The Hispanic guy held out the black bucket and I lowered the chick in and dropped him on his brothers and sisters. I hear the sound of sirens starting up.
A trooper driving toward us, hitting the siren, “Move your cars!” he repeated over his PA.
“What do we do now?” the other guy said to me.
“I’ll take them,” and he handed me his black bucket filled with eeeping chicks. He ran back to the passenger side door and jumped in.
“Move your cars!” again. I nodded an exaggerated nod and waved with a free hand to the trooper and looked for an opening in the left lane to walk back to my car.
I made it across and was halfway there when “My wife does rescue!” I barely hear… it was repeated and it clicked in.
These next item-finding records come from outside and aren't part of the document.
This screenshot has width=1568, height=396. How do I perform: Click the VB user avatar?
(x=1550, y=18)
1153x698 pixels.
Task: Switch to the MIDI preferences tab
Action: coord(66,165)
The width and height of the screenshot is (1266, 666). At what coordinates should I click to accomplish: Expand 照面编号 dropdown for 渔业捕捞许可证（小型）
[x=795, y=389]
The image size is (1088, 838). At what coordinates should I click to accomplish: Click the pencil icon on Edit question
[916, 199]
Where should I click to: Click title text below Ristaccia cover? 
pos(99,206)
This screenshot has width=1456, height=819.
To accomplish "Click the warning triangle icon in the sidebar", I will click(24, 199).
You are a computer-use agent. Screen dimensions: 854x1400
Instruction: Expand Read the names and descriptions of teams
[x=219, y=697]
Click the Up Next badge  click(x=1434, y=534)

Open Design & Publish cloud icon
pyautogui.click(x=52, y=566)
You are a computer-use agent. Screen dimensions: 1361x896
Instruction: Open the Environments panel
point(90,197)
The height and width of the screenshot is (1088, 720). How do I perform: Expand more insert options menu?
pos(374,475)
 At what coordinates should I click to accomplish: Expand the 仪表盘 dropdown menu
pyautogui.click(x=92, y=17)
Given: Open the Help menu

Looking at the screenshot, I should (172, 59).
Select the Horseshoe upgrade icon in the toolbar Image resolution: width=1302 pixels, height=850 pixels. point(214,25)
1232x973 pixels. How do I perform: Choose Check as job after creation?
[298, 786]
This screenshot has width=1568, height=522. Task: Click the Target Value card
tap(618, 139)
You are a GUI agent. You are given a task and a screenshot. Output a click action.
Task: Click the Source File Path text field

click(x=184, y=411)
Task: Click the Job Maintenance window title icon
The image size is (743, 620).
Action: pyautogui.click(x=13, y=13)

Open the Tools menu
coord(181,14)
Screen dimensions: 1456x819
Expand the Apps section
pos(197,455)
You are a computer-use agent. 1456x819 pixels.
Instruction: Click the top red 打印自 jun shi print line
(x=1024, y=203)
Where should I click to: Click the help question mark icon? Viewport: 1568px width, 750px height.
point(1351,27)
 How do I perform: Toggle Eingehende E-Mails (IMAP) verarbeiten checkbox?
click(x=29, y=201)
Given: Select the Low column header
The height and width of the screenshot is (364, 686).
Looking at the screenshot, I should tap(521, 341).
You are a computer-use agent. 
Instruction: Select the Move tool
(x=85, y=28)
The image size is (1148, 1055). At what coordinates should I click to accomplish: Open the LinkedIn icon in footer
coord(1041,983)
I looked over and on the far bank of the road a man was leaning out of his truck.
The trooper had pulled over near him and repeated his phrase “Move your vehicle!”. I waved to the guy, he pointed ahead and I did the same in acknowledgement that I’d drive over there and make a hand off.
I put the duck bucket in the passenger seat and craned my neck to look out at the highway behind me. There was an opening across all the lanes and I saw the trooper had driven off so I made the dash and pulled up in front of the SUV.
A thin guy, blue overalls with his name “Jim” sewn on a patch over his left chest waked up to me. he had a small grey goatee and he said “My wife does rescue work” he said. I handed him the bucket, said thank you and gave him a pat on the shoulder.
I jogged back to my car and took off for work. My heart was still beating heavy, and after about a minute or two I started to get a little choked up. I suppose if I were a good story teller, I’d have some wort of a take home lesson for you… I don’t. Part of me wishes I could buy a new bucket for the Hispanic guy, and another part would like to know where the duckings are going. Neither will probably come to pass. I don’t want a pat on the back, and I can’t say that I recommend anyone else run out into traffic on a busy highway for the sake of a few birds. I just did what I did and I feel that trying to turn it into a life lesson or parable would be a lie. There was no religion or philosopher who’s lessons I learned that prompted me to do it, it’s just what my damn guts made me do.